Hustle Truck employees could turn to selling drugs worker
Hustle Truck employees could resort to selling drugs or relying on financial assistance to make ends meet if the programme is cancelled, suggests one worker.
The woman, who asked not to be named, said she has heard other workers say they would have to deal drugs or steal to make fast cash if their only source of income is taken from them.
“It is not a concern. That is what is going to happen. It's common sense. If you can't find a job here in Bermuda you need to pay for your bills and apartment so what's the next stop... financial assistance.
“Other options would be illegal things and the quickest, easiest way to go is to sell drugs and in some cases some will use that option.”
The Hustle Truck, launched by Government in March 2007, has given dozens of people a chance to get on their feet while job opportunities remain scarce. The woman said it was an outlet for a lot of young people to stay off the streets. She also said without the cash many would be in a dire financial position.
On Monday, Government MPs said that funding for the Hustle Truck programme had been cut to zero in the 201½012 Budget. During a debate in the House of Assembly, Health Minister Zane DeSilva urged the private sector to help keep the programme afloat.
The woman, who spoke to
The Royal Gazette after the news broke, said employees were devastated by the cut.
She said: “What hurts the most is it is so obvious to us workers. It's like they want us to fail. You have to know there are all these people out of work so why would you take this out of the equation all together? It doesn't make no sense.”

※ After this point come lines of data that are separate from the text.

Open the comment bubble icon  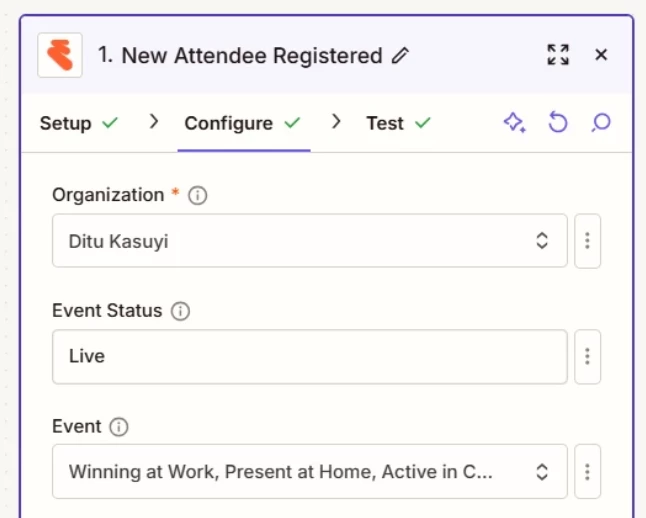click(x=601, y=123)
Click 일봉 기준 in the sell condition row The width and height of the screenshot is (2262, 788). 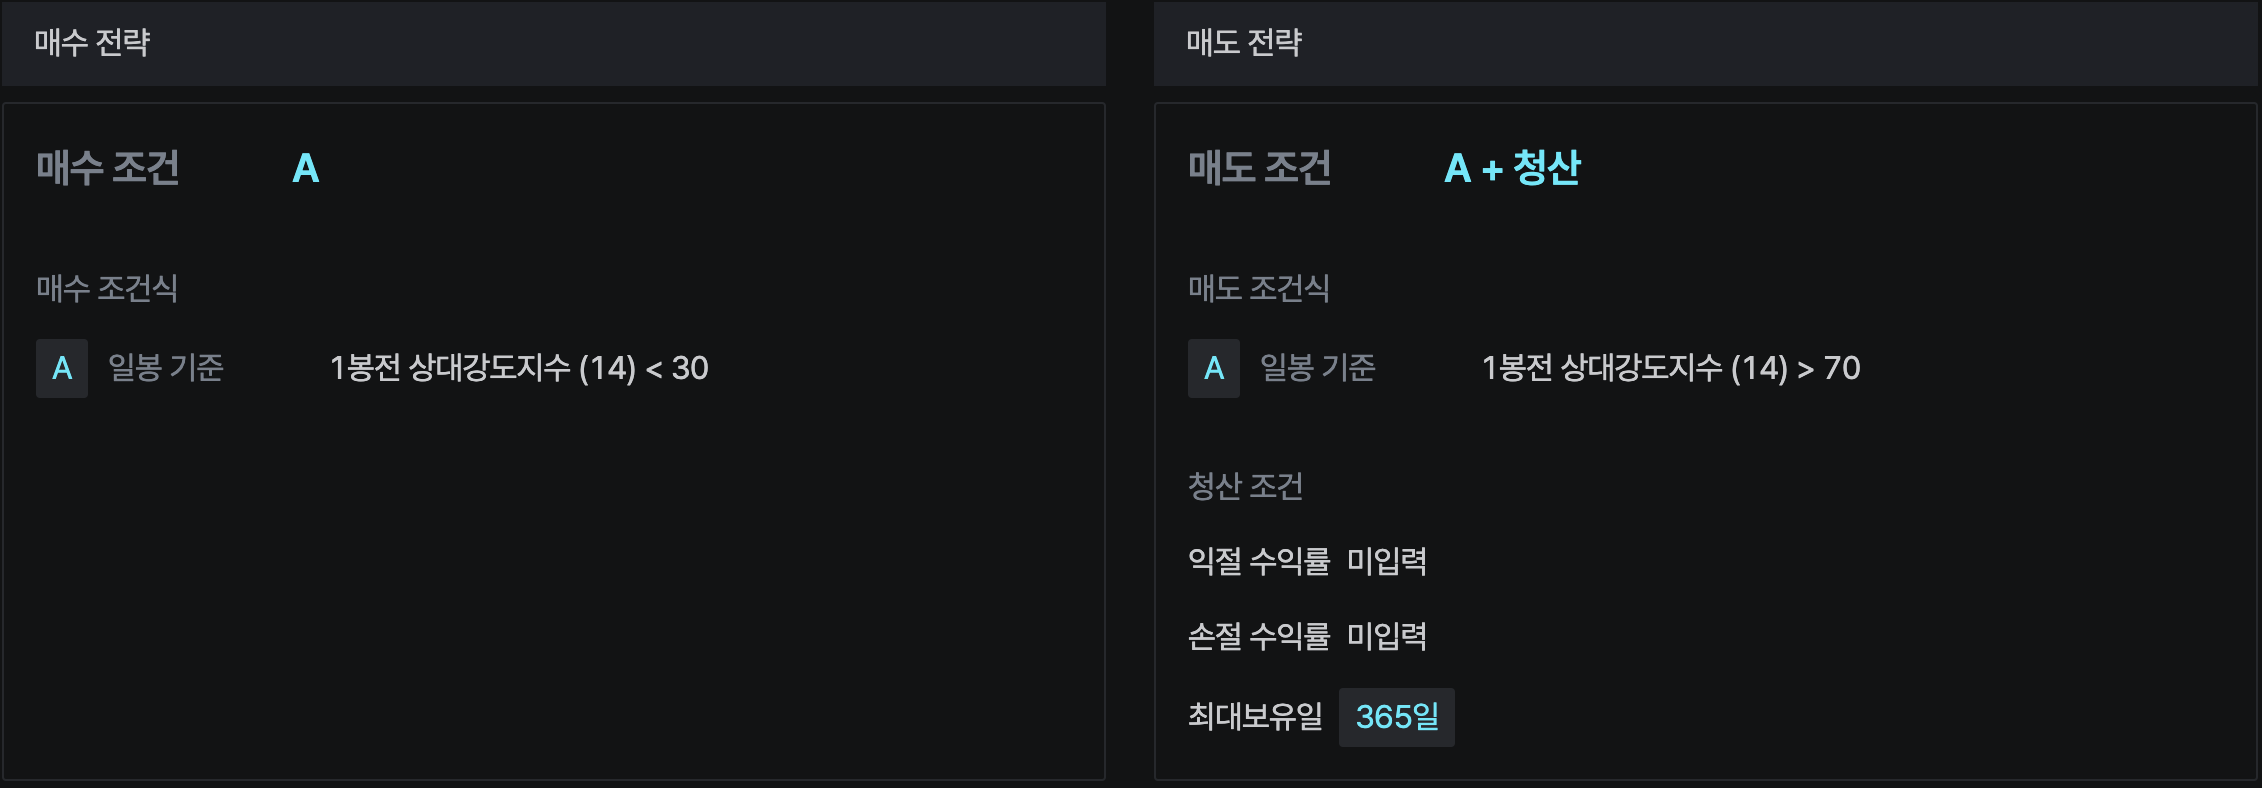click(x=1317, y=368)
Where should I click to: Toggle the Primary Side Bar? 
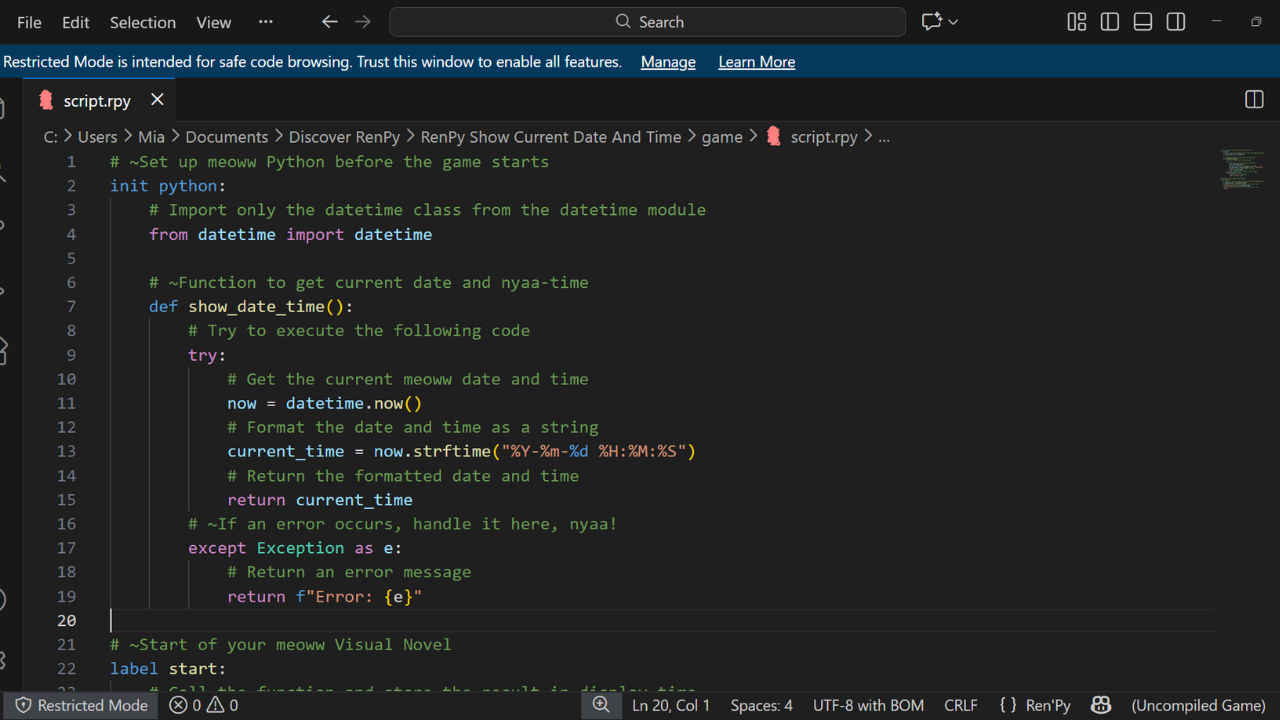coord(1110,22)
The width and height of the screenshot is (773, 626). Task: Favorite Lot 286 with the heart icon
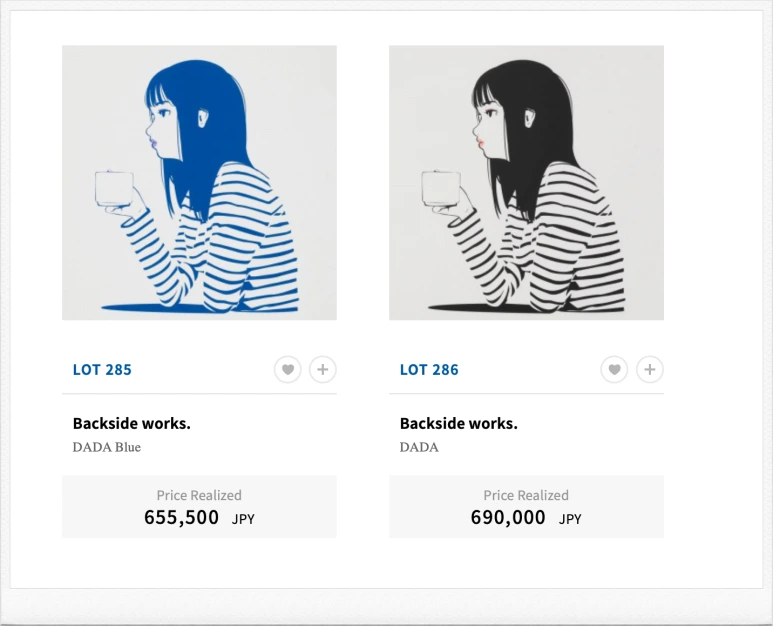click(x=614, y=369)
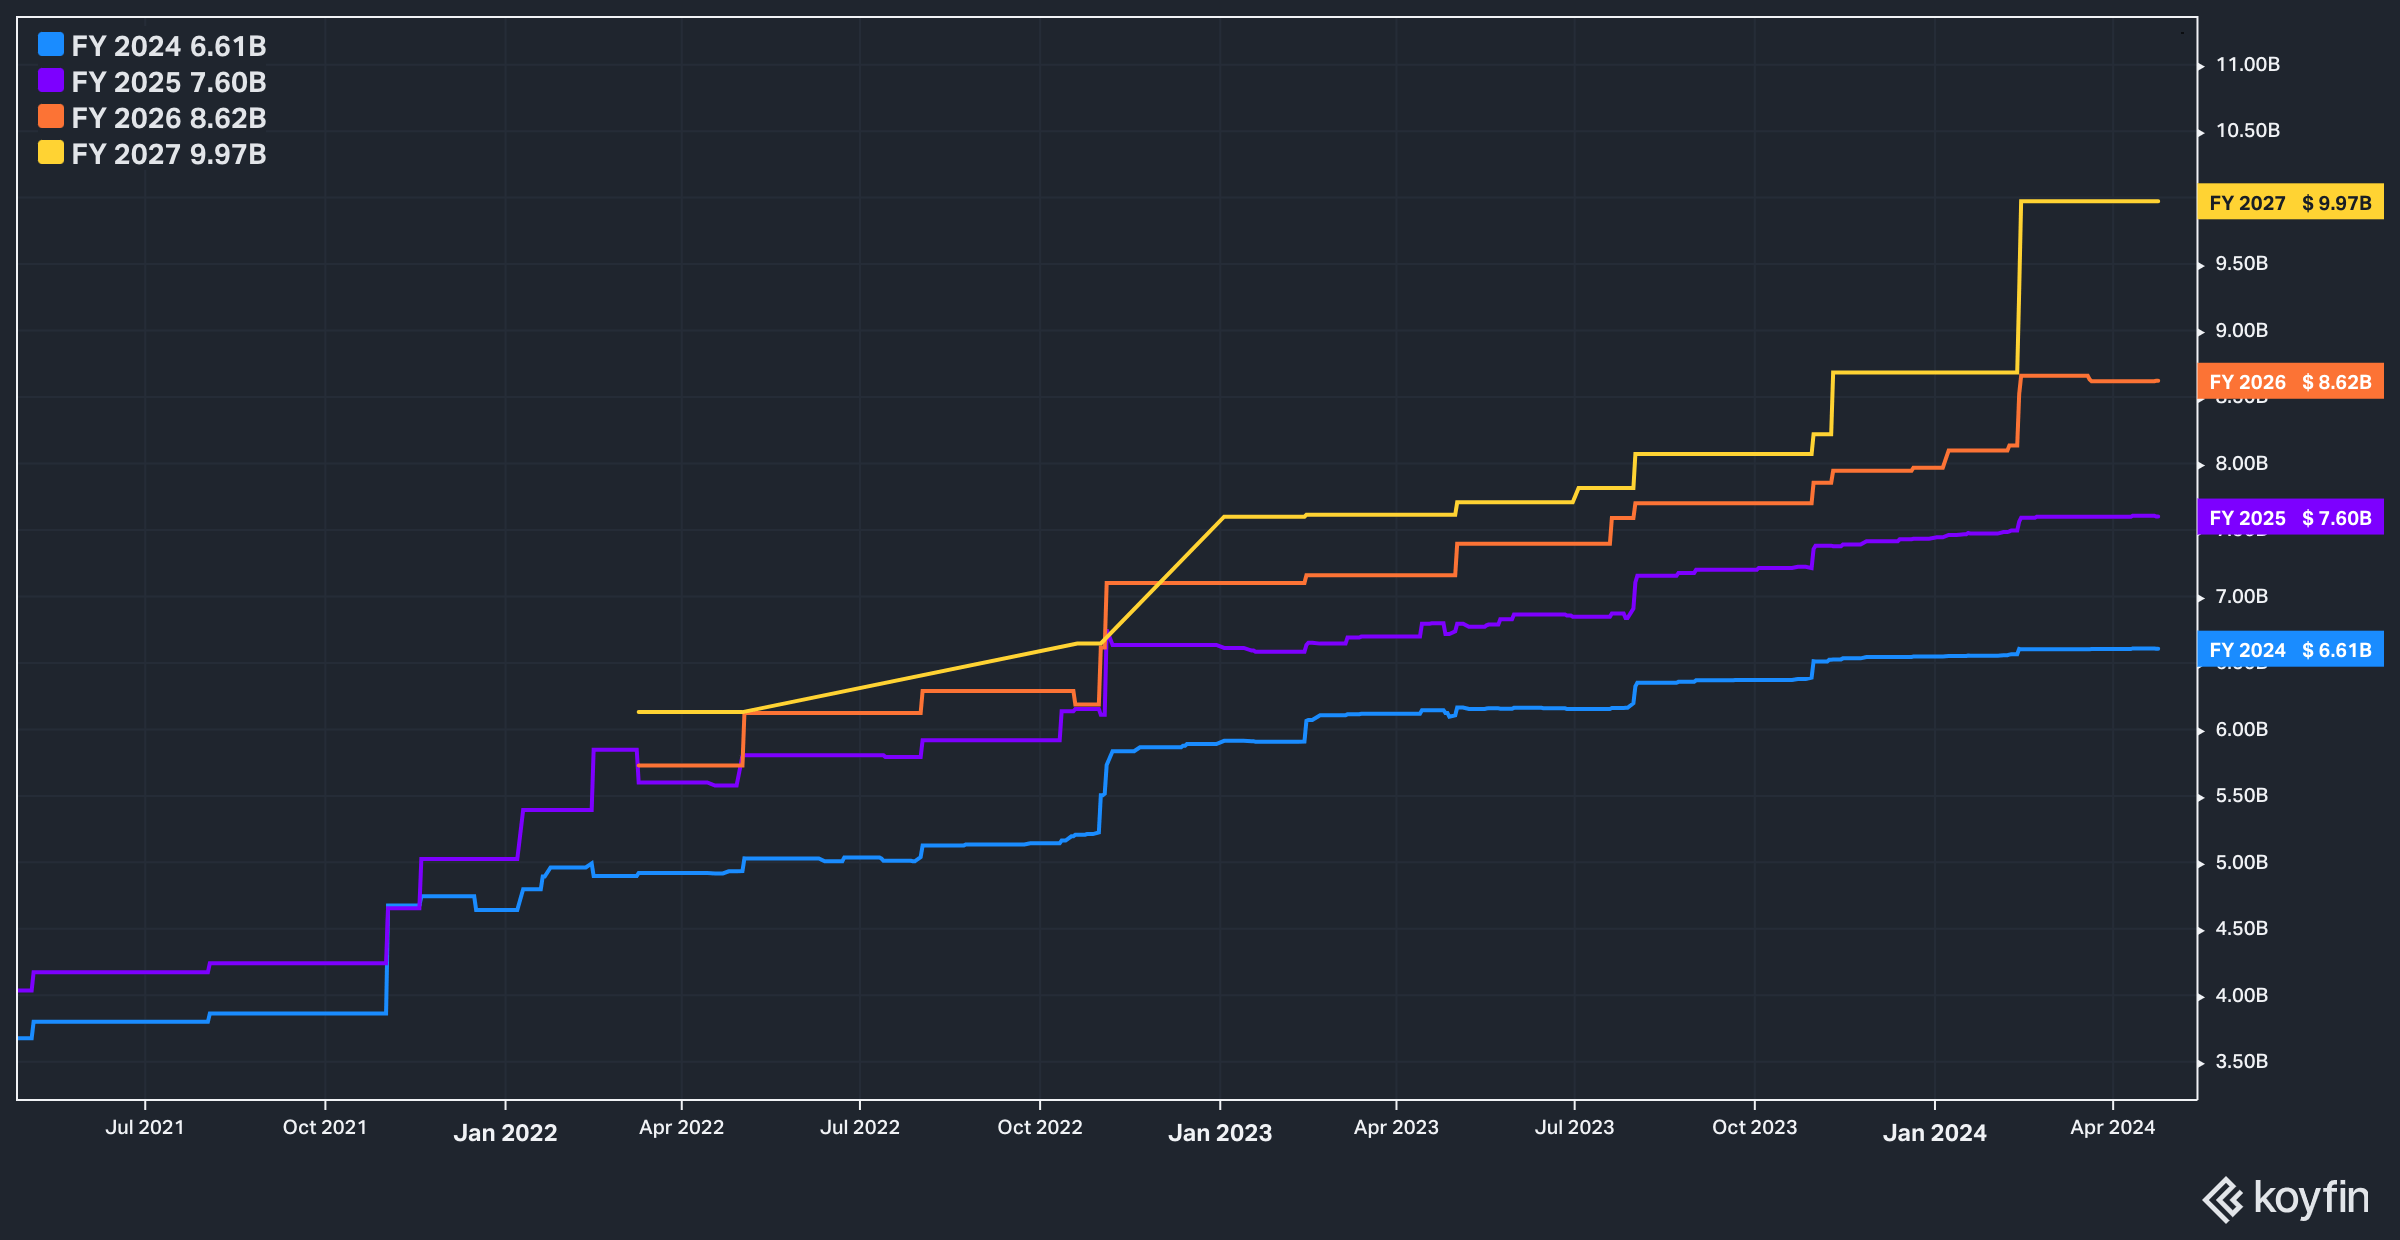Click the yellow FY 2027 $9.97B price tag
2400x1240 pixels.
tap(2290, 203)
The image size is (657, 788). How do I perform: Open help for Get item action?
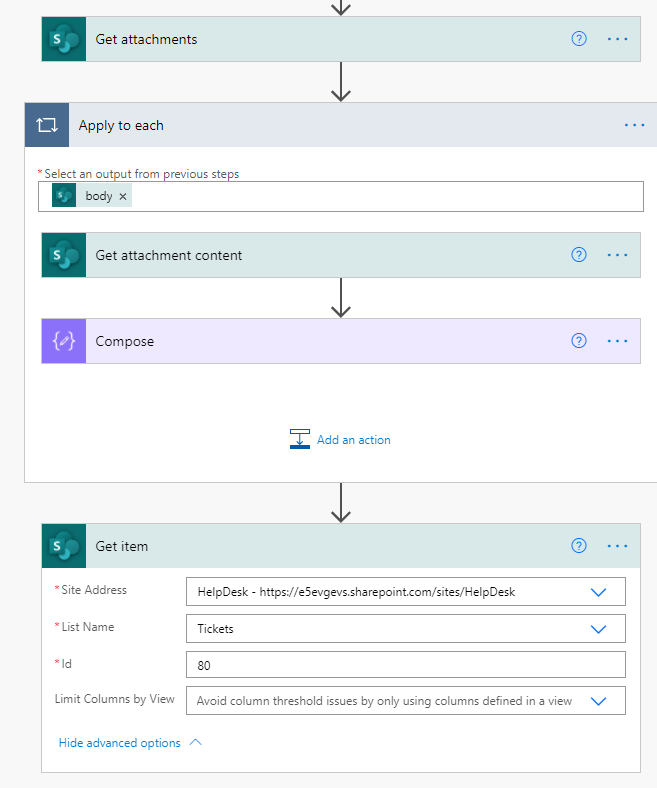tap(578, 546)
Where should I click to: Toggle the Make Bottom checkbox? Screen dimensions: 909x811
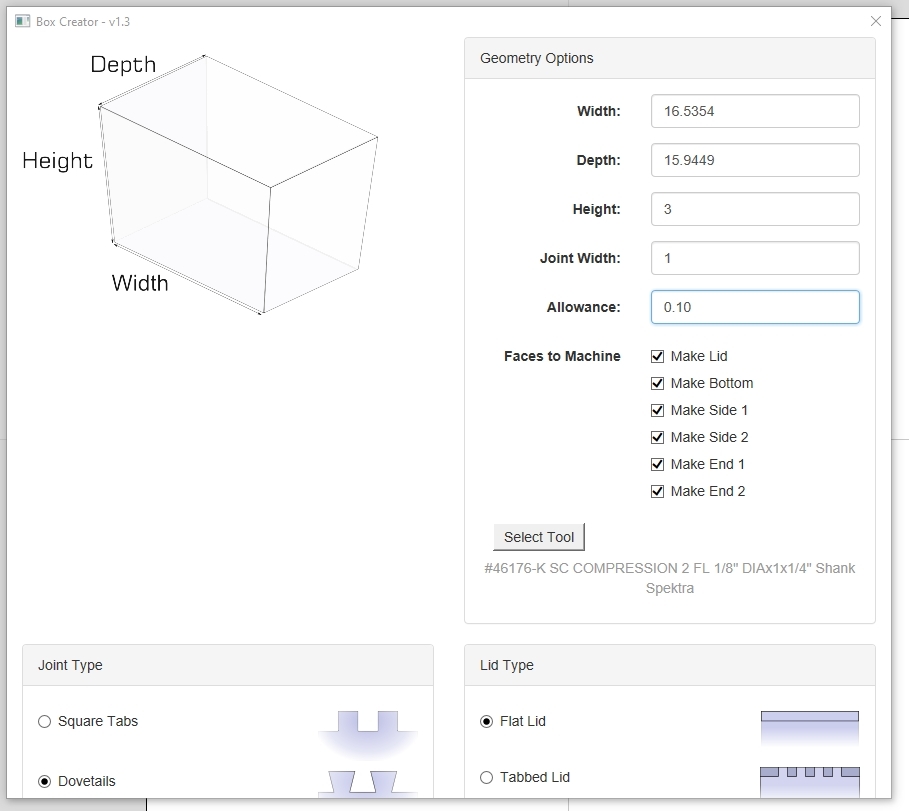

United Bermuda Party MP Charlie Swan also questioned why the programme was on the chopping block.
He said: “We believe the Hustle Truck programme was worthwhile. It addressed a variety of needs like getting people off the streets and earning a meaningful wage.
“It also obviated the temptation for some to peddle in the drug trade and was a possible route into gainful employment, thus enabling worthy contribution to our society.
“There is concern that those to whom the programme was aimed will fall back through the cracks at a time when Government is potentially less able to assist.”
He said if the programme was given the axe, more people could well end up seeking financial assistance, which would negate any saving outlined in the Budget. Personally, I believe it should be retained, managed differently, and perhaps under the auspices of a different department,” he added.
Mr Swan proposed that the scheme be moved from the remit of the Bermuda Housing Corporation and instead fall under the Small Business Development Corporation or Department of Labour and Training. He said both departments have goals that fit in with the aims of the Hustle Truck programme. Government could manage the programme so its services are paid for in part by the workers and it should engage the private sector, including charitable groups, to find funding, he said.
Others in the programme were also unhappy with the cut, the woman said. She said she would “get out there and push it even more” to find a job, but others were already considering resorting to criminal activity. “A lot of them are even more negative: ‘I guess I am going to have to sell drugs and resort to thieving to make ends meet or go on financial assistance to make it'.
“What are they going to do when the Hustle Truck gets taken away? What is the first next best thing? I know some are going that route, some will get financial assistance that is the next best thing.”
Shawn Crockwell, one of the founding members of the Bermuda Democratic Alliance (BDA) said his party is “very concerned” at the potential impact, adding : “
“The Hustle Truck was designed to be a bridge to full time employment but many utilize it as their only source of income. Without this income it is logical to assume that individuals would either turn to Financial Assistance or anti-social behaviour in order to support themselves.
“Financial Assistance had its budget cut so it will be limited in how much support it can provide to those in need.”
He said the BDA believed things could get significantly worse before they start to get better and said the loss of the Hustle Truck programme “may be the loss of hope for many of our people”.